Ein Jahr Macron: "Das sind Dinge, die muss erst mal einer nachmachen"

"Das sind Dinge, die muss erst mal einer nachmachen"

Ein Interview mit Frank Baasner, Direktor des Deutsch-Französischen Instituts Ludwigsburg, über ein Jahr Präsident Emmanuel Macron

Katrin Aue / Onlinefassung: Martin Breher   07.05.2018 | 12:40 Uhr

Seit genau einem Jahr ist der französische Staatspräsident Emmanuel Macron im Amt. Frank Baasner, der Präsident des Deutsch-Französischen Instituts Ludwigsburg, zeigt sich im SR 2-Interview beeindruckt von der Anzahl und der Geschwindigkeit seiner Reformen.

Am 7. Mai 2017 hat der französische Staatspräsident Emmanuel Macron sein Amt angetreten. Und in diesem ersten Jahr habe er eine Menge erreicht, meint Frank Baasner, der Präsident des Deutsch-Französischen Instituts Ludwigsburg, im SR 2-Interview mit Katrin Aue:

Seine politischen Gegner in Frankreich finden natürlich falsch, was er macht - seine Anhänger finden das richtig. Von außen betrachtet ist es ganz erstaunlich, wie viel er bereits umgesetzt hat und wie viele Reformbaustellen er aufgemacht hat.

Arbeitsrecht und Bildung

Prof. Dr. Frank Baasner (Foto: Deutsch-Französisches Institut Ludwigsburg)
Prof. Dr.
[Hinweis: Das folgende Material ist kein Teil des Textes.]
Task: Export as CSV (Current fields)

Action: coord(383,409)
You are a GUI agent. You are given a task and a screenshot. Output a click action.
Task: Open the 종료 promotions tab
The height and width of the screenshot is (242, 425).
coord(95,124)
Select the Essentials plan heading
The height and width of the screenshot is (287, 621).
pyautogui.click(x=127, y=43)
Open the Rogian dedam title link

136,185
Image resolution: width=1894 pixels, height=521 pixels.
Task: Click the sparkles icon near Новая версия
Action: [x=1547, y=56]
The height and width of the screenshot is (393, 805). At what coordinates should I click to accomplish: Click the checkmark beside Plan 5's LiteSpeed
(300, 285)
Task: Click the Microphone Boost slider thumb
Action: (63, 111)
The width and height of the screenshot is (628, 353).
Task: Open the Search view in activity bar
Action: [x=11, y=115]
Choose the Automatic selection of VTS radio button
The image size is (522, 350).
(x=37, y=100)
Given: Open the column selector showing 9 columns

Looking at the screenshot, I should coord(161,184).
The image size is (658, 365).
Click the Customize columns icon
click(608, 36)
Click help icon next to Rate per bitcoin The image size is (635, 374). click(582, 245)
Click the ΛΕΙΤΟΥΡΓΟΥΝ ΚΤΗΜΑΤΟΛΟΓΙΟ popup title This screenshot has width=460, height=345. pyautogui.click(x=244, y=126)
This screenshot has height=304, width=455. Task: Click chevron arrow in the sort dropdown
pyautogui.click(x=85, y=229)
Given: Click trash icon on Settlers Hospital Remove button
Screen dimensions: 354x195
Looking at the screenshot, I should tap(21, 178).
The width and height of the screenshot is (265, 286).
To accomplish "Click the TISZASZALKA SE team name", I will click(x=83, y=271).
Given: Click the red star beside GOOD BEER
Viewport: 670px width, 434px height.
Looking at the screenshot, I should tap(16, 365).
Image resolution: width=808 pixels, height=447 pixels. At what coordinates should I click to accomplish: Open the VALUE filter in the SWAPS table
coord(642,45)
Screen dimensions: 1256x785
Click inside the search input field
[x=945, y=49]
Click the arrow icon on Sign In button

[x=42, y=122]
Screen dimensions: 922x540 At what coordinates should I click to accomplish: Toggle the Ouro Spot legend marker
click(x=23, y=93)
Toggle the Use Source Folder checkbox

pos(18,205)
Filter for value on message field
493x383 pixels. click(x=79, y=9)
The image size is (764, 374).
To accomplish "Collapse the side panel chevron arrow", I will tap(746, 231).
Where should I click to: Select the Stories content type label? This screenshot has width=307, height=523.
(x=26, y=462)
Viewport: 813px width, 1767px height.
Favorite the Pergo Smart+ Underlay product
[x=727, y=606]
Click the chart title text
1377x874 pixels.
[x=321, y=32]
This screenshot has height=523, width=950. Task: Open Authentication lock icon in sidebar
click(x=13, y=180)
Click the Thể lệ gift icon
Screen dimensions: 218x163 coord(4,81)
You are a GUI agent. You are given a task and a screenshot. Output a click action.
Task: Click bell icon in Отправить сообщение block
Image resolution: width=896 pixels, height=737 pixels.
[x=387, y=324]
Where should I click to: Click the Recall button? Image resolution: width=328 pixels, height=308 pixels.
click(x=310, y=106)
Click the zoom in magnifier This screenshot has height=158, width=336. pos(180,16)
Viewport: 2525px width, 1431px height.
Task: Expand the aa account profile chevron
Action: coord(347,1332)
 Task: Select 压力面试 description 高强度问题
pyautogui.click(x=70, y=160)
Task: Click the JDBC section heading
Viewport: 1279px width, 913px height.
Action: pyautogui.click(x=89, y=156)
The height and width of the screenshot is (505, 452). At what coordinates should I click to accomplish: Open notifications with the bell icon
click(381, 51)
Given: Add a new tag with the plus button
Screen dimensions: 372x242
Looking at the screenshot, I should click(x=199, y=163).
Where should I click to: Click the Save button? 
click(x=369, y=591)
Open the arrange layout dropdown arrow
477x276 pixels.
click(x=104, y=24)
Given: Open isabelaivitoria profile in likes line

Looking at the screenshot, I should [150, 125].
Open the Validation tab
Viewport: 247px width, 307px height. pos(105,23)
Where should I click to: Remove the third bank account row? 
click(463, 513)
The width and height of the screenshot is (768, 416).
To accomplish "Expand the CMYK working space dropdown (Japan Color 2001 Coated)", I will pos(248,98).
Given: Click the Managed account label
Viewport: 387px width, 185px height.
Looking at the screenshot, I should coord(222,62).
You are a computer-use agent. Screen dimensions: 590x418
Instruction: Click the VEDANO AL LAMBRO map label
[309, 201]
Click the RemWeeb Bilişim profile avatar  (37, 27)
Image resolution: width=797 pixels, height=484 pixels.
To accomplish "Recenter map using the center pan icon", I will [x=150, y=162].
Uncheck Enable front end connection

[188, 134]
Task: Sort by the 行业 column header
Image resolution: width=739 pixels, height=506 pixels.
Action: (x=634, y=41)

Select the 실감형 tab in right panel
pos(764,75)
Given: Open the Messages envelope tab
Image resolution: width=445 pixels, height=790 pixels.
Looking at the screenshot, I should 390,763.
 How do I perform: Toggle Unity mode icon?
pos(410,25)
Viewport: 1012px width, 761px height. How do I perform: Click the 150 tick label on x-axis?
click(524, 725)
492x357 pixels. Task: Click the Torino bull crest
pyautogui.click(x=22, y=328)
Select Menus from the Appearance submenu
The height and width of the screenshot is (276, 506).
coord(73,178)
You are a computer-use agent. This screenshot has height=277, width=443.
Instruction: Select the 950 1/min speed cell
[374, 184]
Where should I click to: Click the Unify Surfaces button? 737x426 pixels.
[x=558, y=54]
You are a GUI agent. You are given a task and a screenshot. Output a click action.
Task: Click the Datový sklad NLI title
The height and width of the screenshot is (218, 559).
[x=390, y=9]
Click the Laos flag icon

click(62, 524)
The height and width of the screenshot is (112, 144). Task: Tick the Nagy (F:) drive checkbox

Frank Baasner vom Deutsch-Französischen Institut Ludwigsburg

Es sei überraschend zu beobachten gewesen, wie schnell Macron per Dekret Änderungen im Arbeitsrecht durchgesetzt habe, die Kündigungen und Neueinstellungen erleichtern sollten. "Genauso stark" seien aber auch die Reformen, die Macron im Bildungsbereich angestoßen habe, wie zum Beispiel die Grundschulklassen in sozialen Brennpunkten zu halbieren und damit doppelt so viele Lehrer in diesen Schulen einzusetzen. "Das sind Dinge, die muss erst mal einer nachmachen", meint Baasner.

SNCF-Proteste

Auch wenn es zwar Proteste gegen manche Reformen gebe, wie etwa bei der geplanten SNCF-Reform, seien diese angesichts der tiefgreifenden Themen doch sehr gering, so Baasner. Anders als bei früheren Reformen gebe es diesmal keine Solidarisierung bei den französischen Bürgern, weshalb der Präsident des Deutsch-Französischen Instituts Ludwigsburg damit rechnet, dass die Reformen kommen.

Außenpolitik

Auch bei seiner großen europäischen Vision, die Macron vorgelegt habe, dürfe man ihn nicht unterschätzen: "Er ist jung, er ist dynamisch, er hat sehr genau überlegt, was er da macht", so Baasners Einschätzung. Auch wenn man über die nötigen Instrumente einer EU-Reform diskutieren könne, werde man "nicht in Abrede stellen können, dass er mit der Analyse, was geschehen muss, völlig recht" habe, sagte der Frankreich-Experte. Es sei klar, dass Europa "einen Schritt nach vorne" brauche, um die großen Fragen in den Themen Migration, Eurozone oder Verteidigung zu lösen.

Baasner prognostiziert, dass Macron mit seinen Plänen Erfolg haben werde: "Einen Teil wird er sicherlich umsetzen können". Dass er vielleicht nicht alles umsetzen könne, sei völlig normal.

"Eine Achse Frankreich-USA wird es sicherlich nicht stärker geben, als es sie immer gegeben hat", sagte Baasner über die Beziehungen zwischen Macron und US-Präsident Donald Trump. Macron habe es aber geschafft, in den USA "irgendwie mal ernst genommen zu werden." Dazu hätten sein symbolhaftes Handeln und die bewusste Inszenierung von Politik sicherlich beigetragen - etwa Trump zur Militärparade nach Paris einzuladen und mit ihm auf dem Eiffelturm zu speisen.

Über dieses Thema wurde in der Sendung "Bilanz am Mittag" vom 07.05.2018 auf SR 2 KulturRadio berichtet.